◆ **Activity**
Figure out how many lines in the records below hold the string "screenshot". That number alone is the answer.

◆ **Given information**
============

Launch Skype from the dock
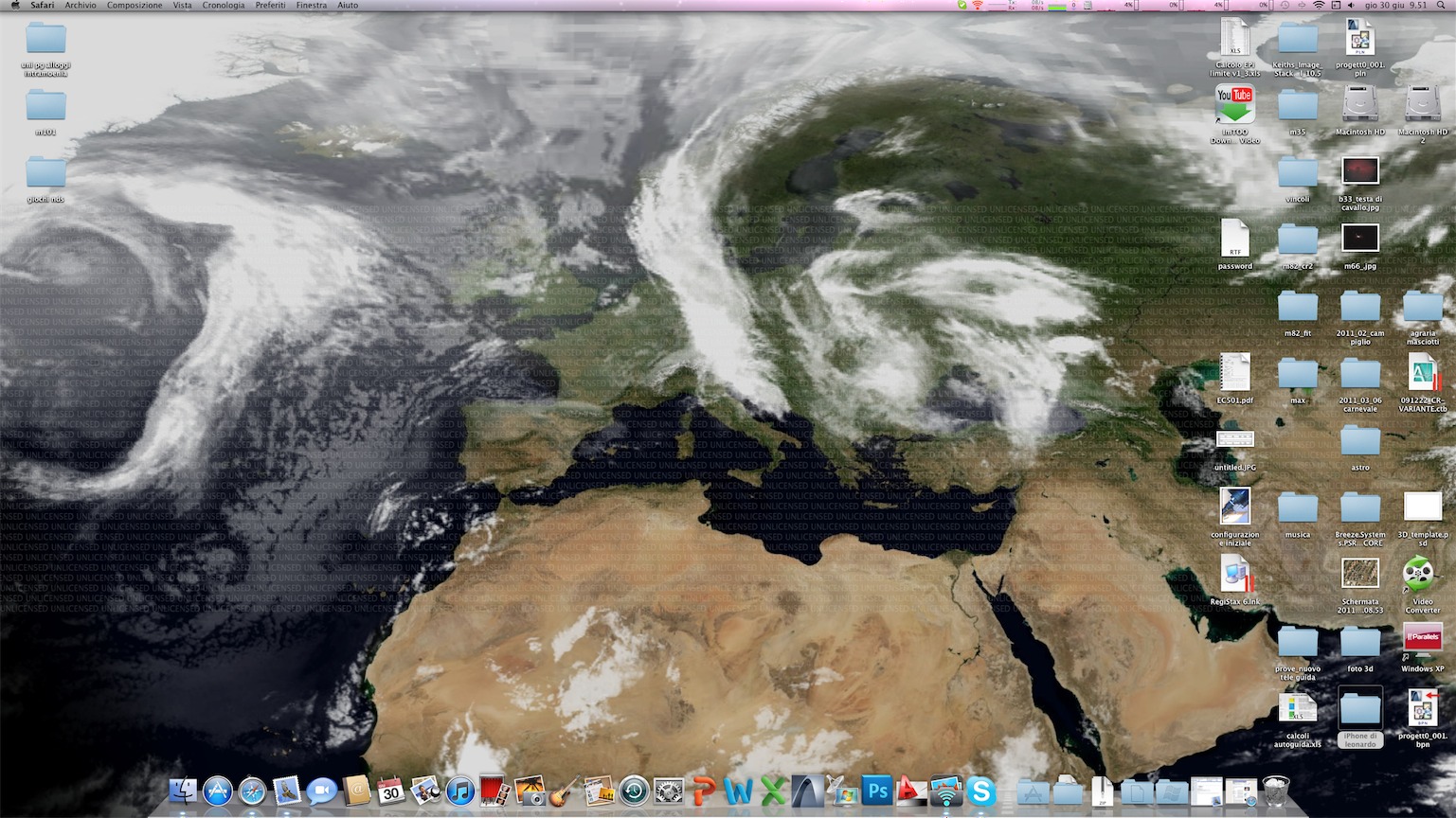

============

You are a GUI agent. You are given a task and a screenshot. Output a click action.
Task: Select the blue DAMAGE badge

============

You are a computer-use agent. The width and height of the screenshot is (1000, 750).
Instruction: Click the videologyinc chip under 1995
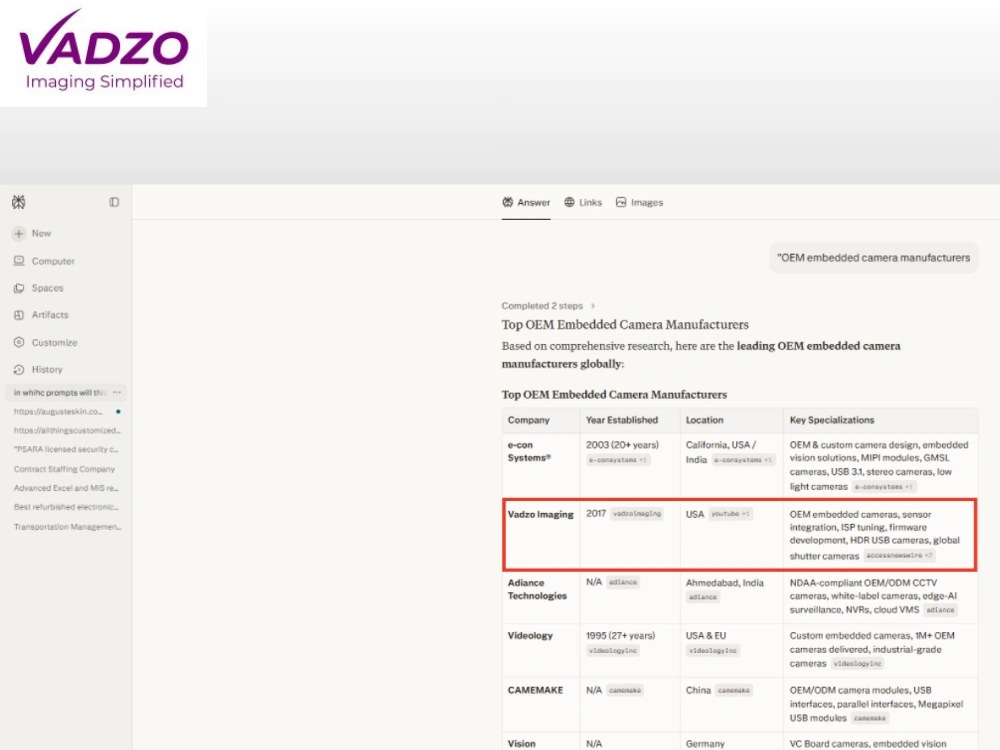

============

◆ **Result for this task**
2